La posición dominicana
Venezuela necesita instituciones y no caudillos
La reacción del Gobierno dominicano ante el apresamiento de Nicolás Maduro ha sido, como corresponde a la prudencia diplomática, medida y cautelosa. Conviene, empero, subrayar lo esencial: la República Dominicana nunca reconoció la legitimidad democrática del régimen de Maduro. Esa claridad de principios ahorra hoy ambigüedades morales. No hay, por tanto, razones para el lamento ni para las lágrimas.

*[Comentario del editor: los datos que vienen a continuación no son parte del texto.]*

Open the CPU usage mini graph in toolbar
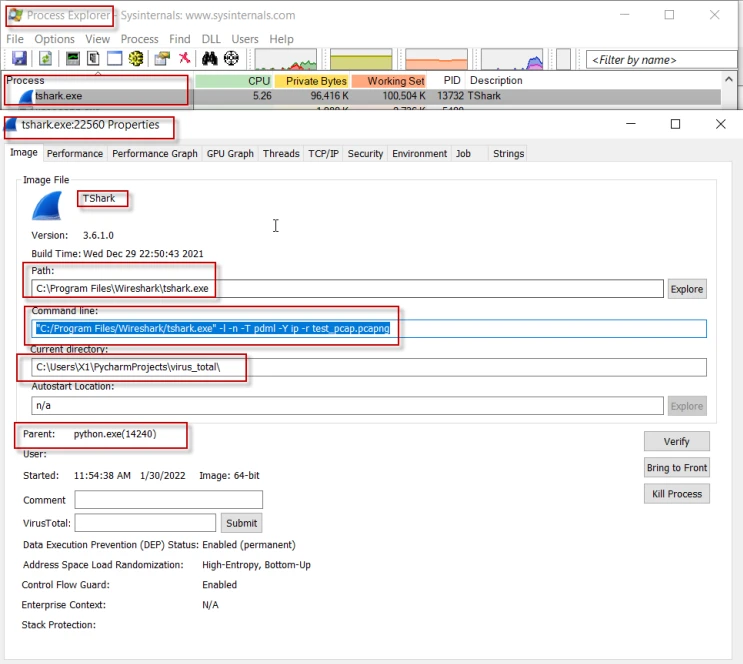click(286, 60)
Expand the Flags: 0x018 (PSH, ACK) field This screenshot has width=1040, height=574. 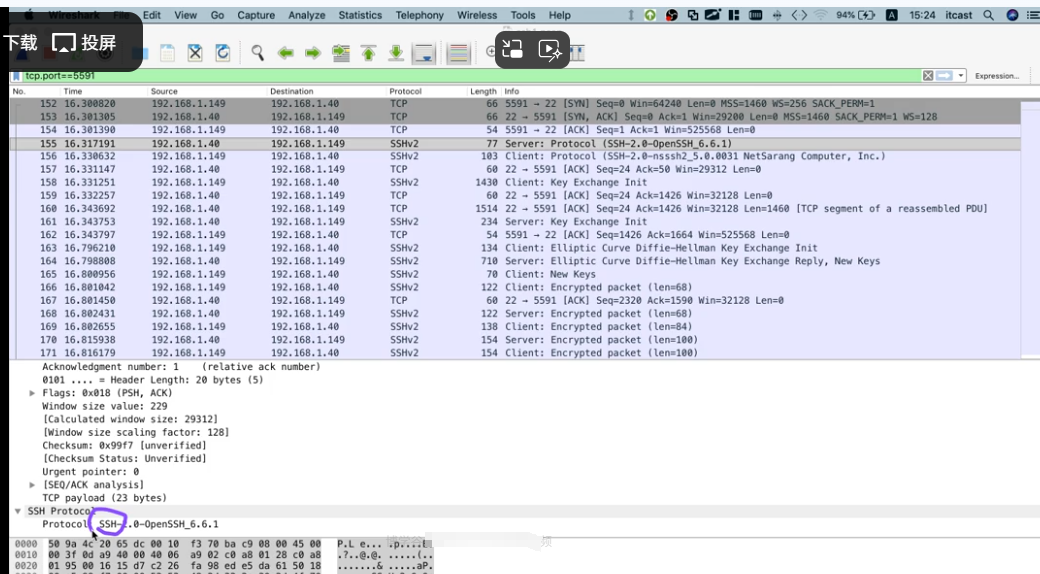33,393
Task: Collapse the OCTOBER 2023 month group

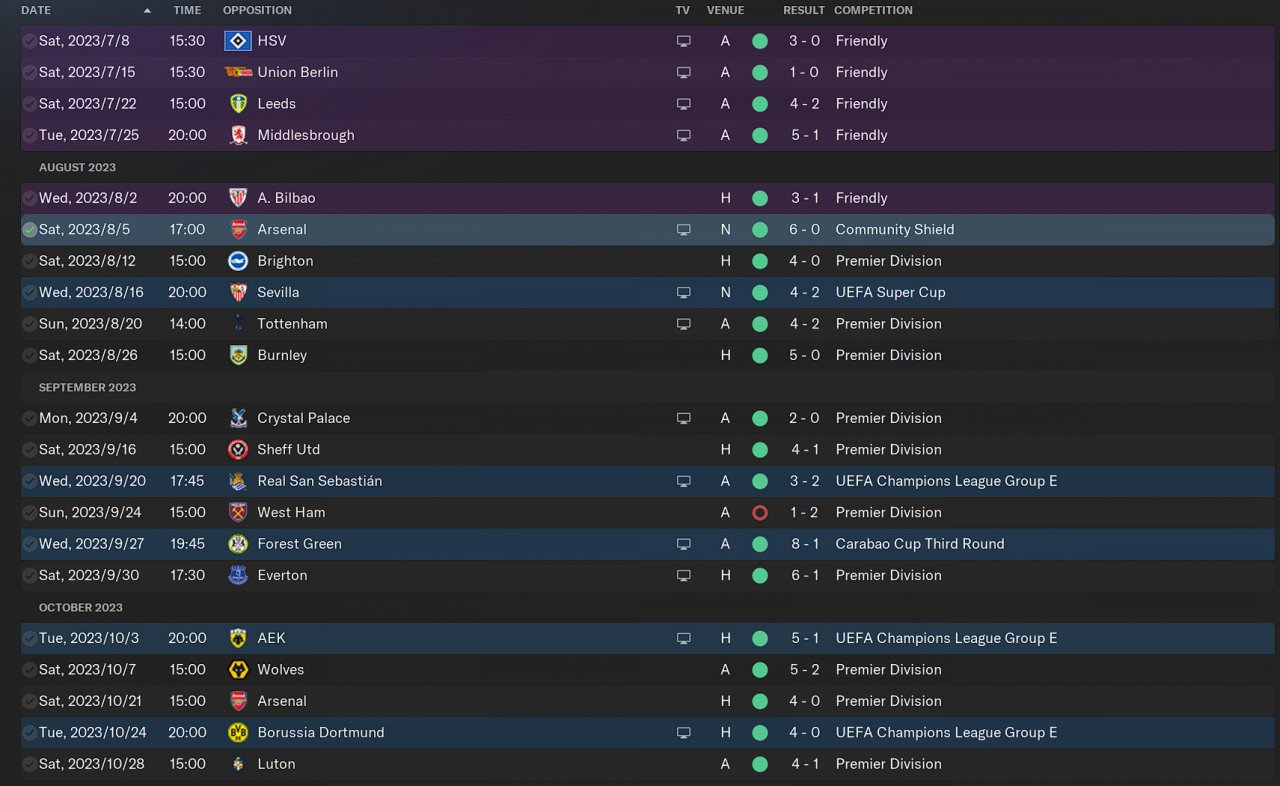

El drama venezolano no es el de un líder caído en desgracia, sino el de un país exhausto, empobrecido y fragmentado tras más de dos décadas de chavismo. La prisión de Maduro —más allá de las controversias jurídicas o geopolíticas que la rodean— no debe distraer la mirada de lo verdaderamente urgente: la reconstrucción institucional de Venezuela y el retorno efectivo a las vías democráticas.
Ese debe ser el centro del posicionamiento regional y hemisférico. No se trata de venganzas ni de escarmientos simbólicos, sino de crear condiciones reales para una transición, con elecciones libres, garantías políticas, liberación de presos de conciencia y restitución del Estado de derecho.
La cautela dominicana puede y debe convivir con una posición firme en defensa de la democracia. Venezuela necesita menos consignas y más soluciones; menos caudillos y más instituciones. Abogar por ese camino es coherencia con los valores democráticos que defendemos.